⟨

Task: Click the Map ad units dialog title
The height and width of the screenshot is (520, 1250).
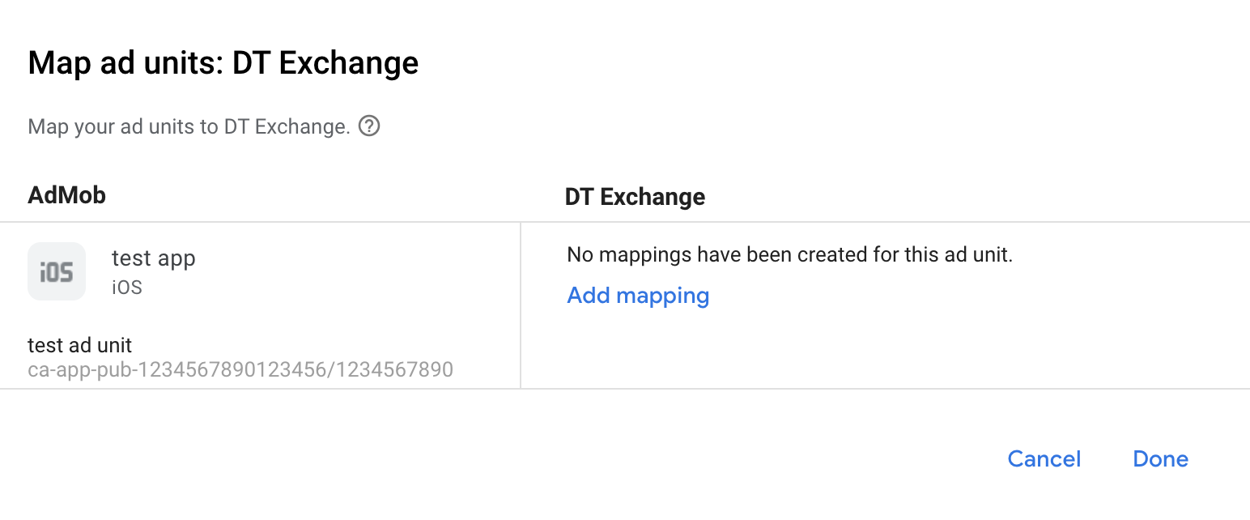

⟩
⟨

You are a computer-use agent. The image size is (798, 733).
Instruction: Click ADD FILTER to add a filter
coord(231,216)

⟩
⟨

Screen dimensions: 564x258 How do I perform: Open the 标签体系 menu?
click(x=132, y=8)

⟩

**WHAT YOU SHOULD DO:** Within the listing above, locate the line containing "Task: Click the Map ad units dialog title" and the line containing "The height and". Reproduce those two lines and all lines between them exactly, with nothing added.

**RESPONSE AREA:**
Task: Click the Map ad units dialog title
The height and width of the screenshot is (520, 1250).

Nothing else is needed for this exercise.